The album closes with a melody that is among my favourites that I have composed at the piano, “Couldn’t call it unexpected No.4”. The lyric contains what might be called an “ agnostic prayer”, if such a thing can exist.
“Please don’t let me fear anything I cannot explain
I can’t believe, I’ll never believe in anything again”
Given the fact that I am a former altar boy, perhaps it was inevitable that I would come around to this way of thinking eventually and the title of the song reflects this.
The musical arrangement was recorded in a single take with six keyboards being employed simultaneously. Only the brass parts were added as an overdub. I can’t say that I am entirely happy with my recorded vocal performance. It has a lot of feeling but does not flatter the melody that much. Perhaps this tune just does not want to be captured on a microphone. I had similar reservations during my 1999 tour with Steve Nieve. I found that the best solution was to sing the song unamplified at close of each concert.
The melody also found its way into the main title sequence of soundtrack music that I co-composed with Richard Harvey for Alan Bleasdale’s television drama series, “G.B.H.” I was sketching out musical themes for the eleven-hour drama during the mixing of this album, making demos on my own recording set-up in the studio while Kevin and Mitchell were working in the control room.
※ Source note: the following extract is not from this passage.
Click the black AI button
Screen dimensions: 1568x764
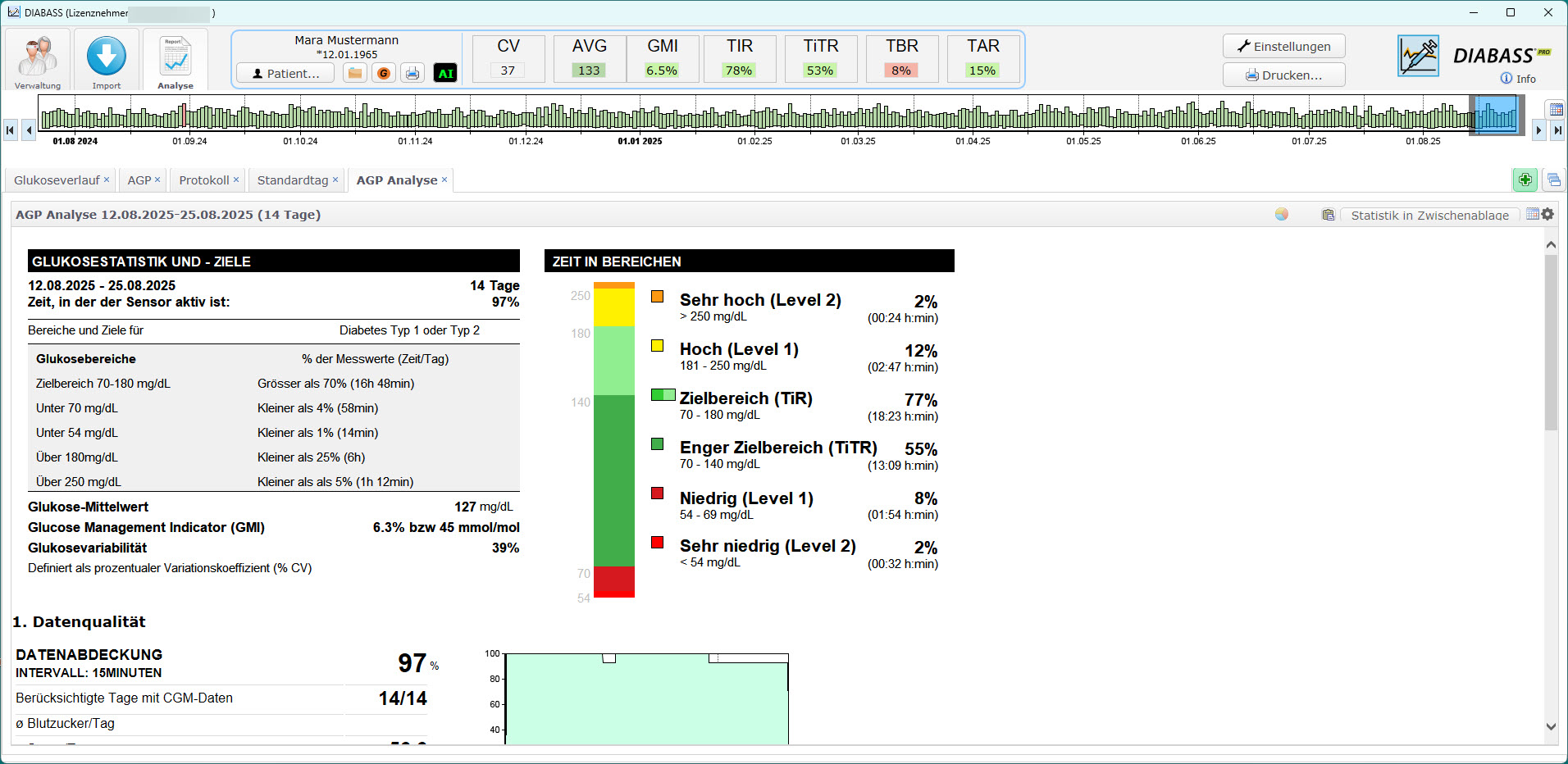coord(445,73)
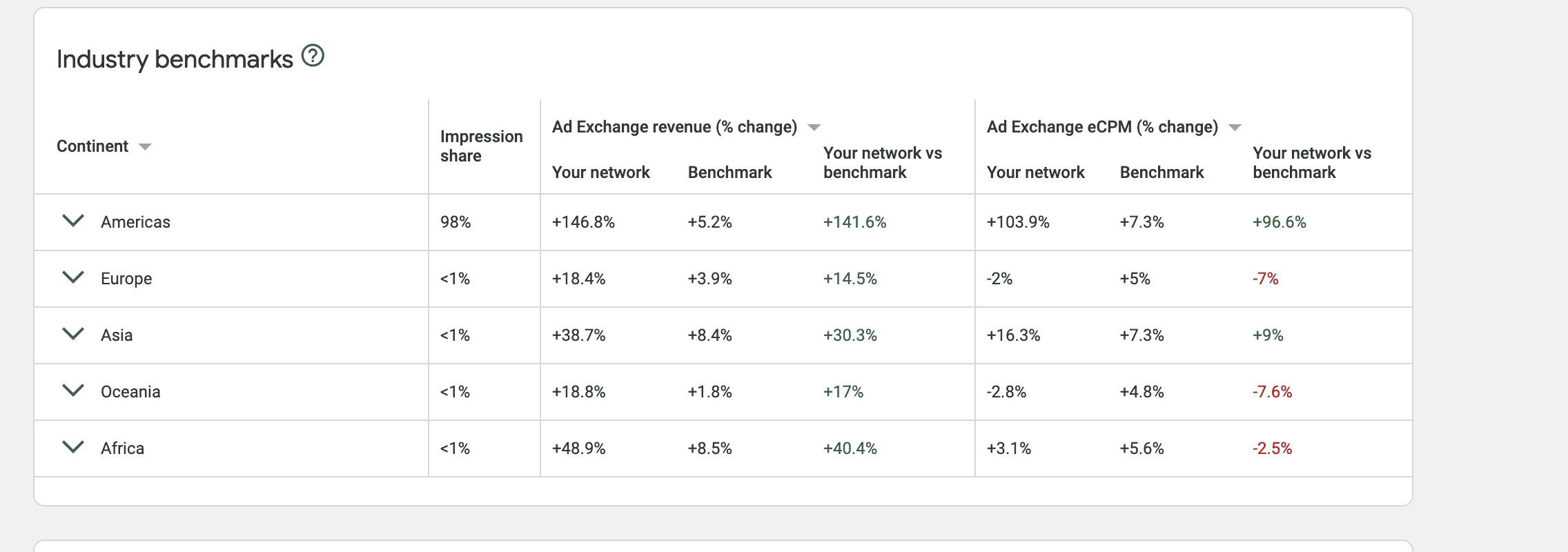Open the Continent dimension dropdown arrow

pyautogui.click(x=145, y=147)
I was unable to write musical notation at that time, so all of the orchestrations and a good deal of more atmospheric and textural material was Richard’s work.
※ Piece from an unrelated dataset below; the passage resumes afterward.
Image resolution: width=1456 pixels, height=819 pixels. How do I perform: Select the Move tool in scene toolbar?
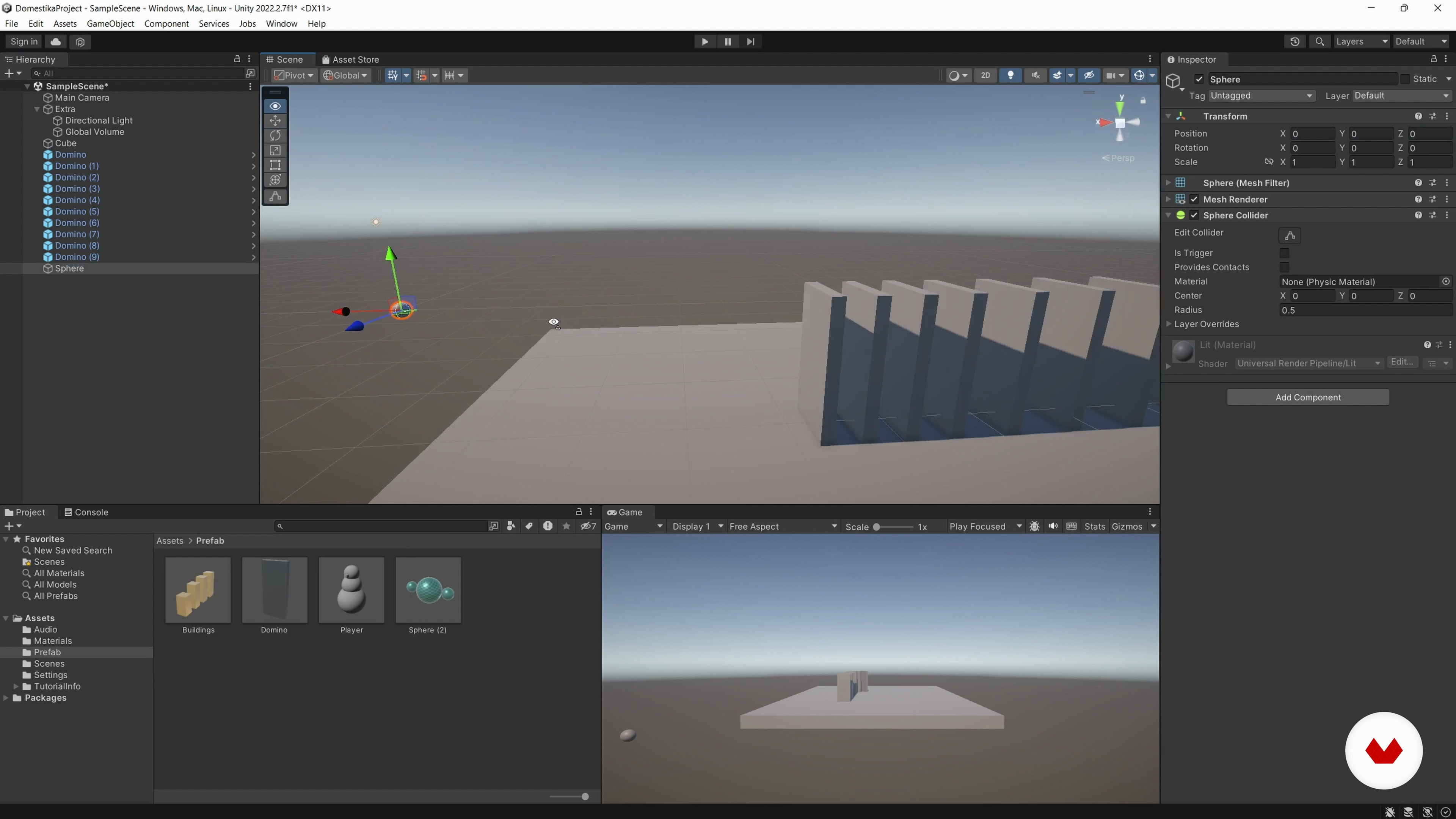coord(275,121)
The score won a B.A.F.T.A. (British Academy Award) the following year. I did not attend the ceremony but Richard received a kiss on the cheek from a young Catherine Zeta Jones along with the statuette. He also turned to the camera and mimed opening a bottle, something that I might have been doing at that exact moment.
There is no doubt that my physical appearance gave people reason to assume that I had gone mad. Drinking did have something to do with the extremities of my moods and less than elegant profile but the wild hair and beard emerged during the first cold winter at our new Irish hillside home and became a fixture once I realised how it infuriated people. There was always a strong streak of perversity in my fashion choices. I had no idea that people would be so sentimental about the disappearance of my face.
It seems that much that was written about this record at the time of the original release fixated on these superficial aspects. I was as detached from the world of pop as I wanted to be. You only have to listen to the highlights of our M.T.V. Unplugged appearance for evidence. Despite the hostility and predictions of doom that attended the release of this record, it actually out-sold my first three, supposedly irreproachable, albums at the time of original release.
This record says the world we are making is grim and I believe that it is. We are cruel to each other, we lie and manipulate until the unworthy encounter a love to which we must surrender. It may come in the shape of a man or a woman or it may not. It’s just some songs that I wrote.
So it was that I found myself up on the precipitous Corniche between Nice and Monte Carlo in a large, black, vintage Buick full of French models, pretending to sing “The Other Side of Summer” for the benefit of the video crew up ahead. I had learned to drive at the age of 35. The brakes on the car were said to be unreliable. If I had plunged off the edge then this might not have been a bad place to conclude.